O próprio Comitê Olímpico Internacional (COI) também se manifestou a respeito da situação. Em 2015, a China foi escolhida para sediar os Jogos Olímpicos de Inverno de 2022, e desde então as críticas do Ocidente contra as ações do governo chinês a respeito dos direitos humanos vêm aumentando - tendo vista que durante os Jogos Olímpicos de Verão de 2008, as autoridades chinesas teriam, segundo a Human Rights Watch, tirado proveito do evento para aumentar o aparato de segurança doméstica com a implementação de tecnologias de vigilância. Entretanto, o COI ainda insiste em continuar com o país como sede dos Jogos, alegando não só o evento ser sobre esporte, e não sobre política, mas também que boicotes prejudicam os atletas que se preparam durante anos.

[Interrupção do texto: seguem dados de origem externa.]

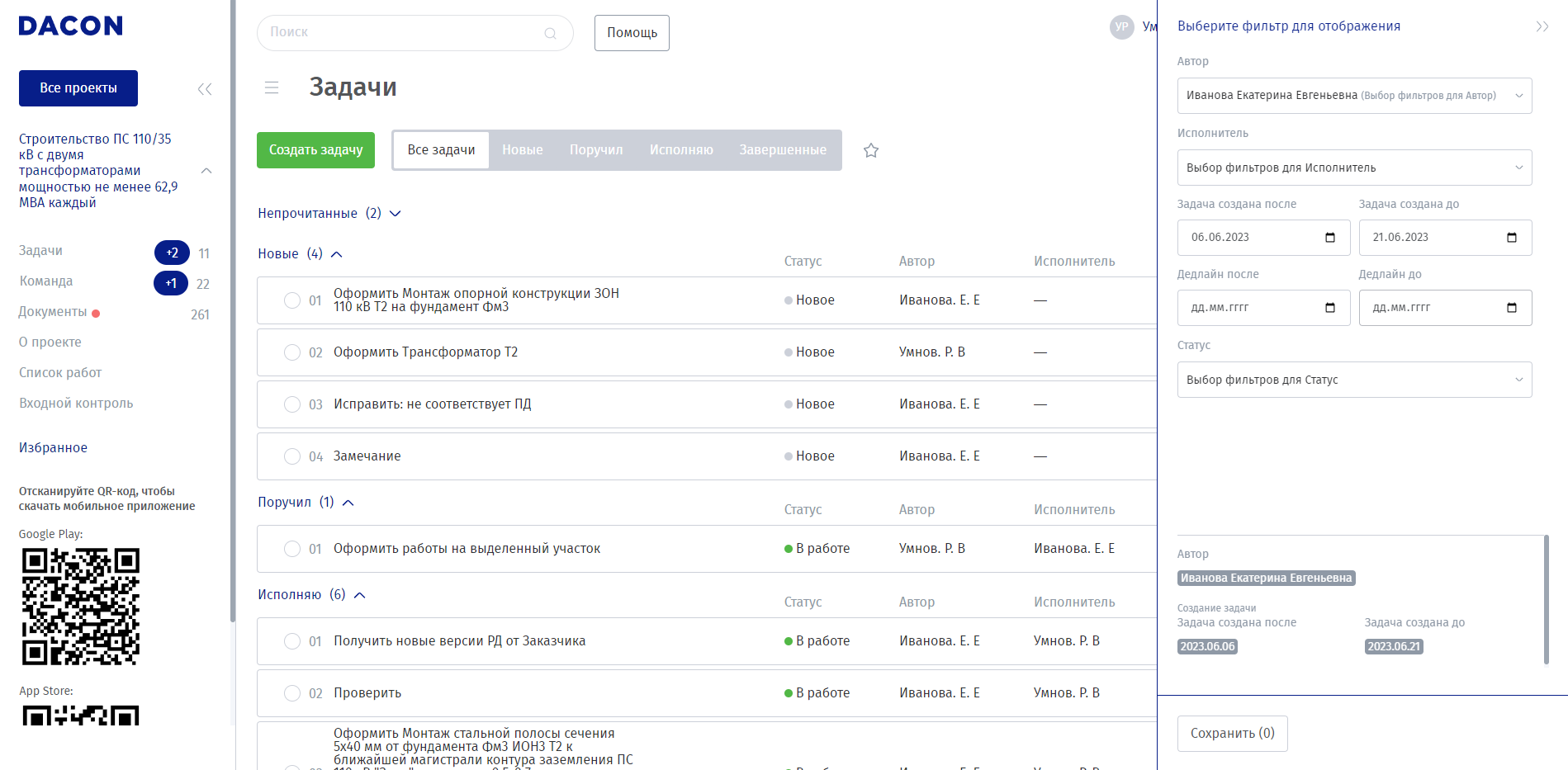1568x770 pixels.
Task: Tick circle for Получить новые версии РД
Action: pos(292,641)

É de se perguntar se os países ocidentais sozinhos conseguirão proteger a minoria étnica chinesa dos uigures dos graves abusos de direitos humanos e possivel genocídio. Embora o Reino Unido tenha sancionado membros do partido comunista chinês, o governo do primeiro-ministro Boris Johnson vive um dilema ao procurar aumentar o comércio com o país enquanto o sanciona politicamente. A China é um importante investidor nos países do sul da União Europeia (principalmente na Itália, Grécia e em Portugal), e cultiva estáveis relações com membros conflitantes e aspirantes à UE, de forma que continuar batendo de frente com o governo chinês pode trazer grandes consequências políticas e econômicas para o bloco. Por fim, a abordagem estadunidense Biden-Blinken em relação à China parece não mudar muito da tomada pelo governo anterior, tendo vista a crescente preocupação governamental estadunidense sobre as ações chinesas no cenário internacional. No caso dos EUA, a defesa da minoria uigur parece integrar uma estrategia mais ampla de contenção da China no plano global.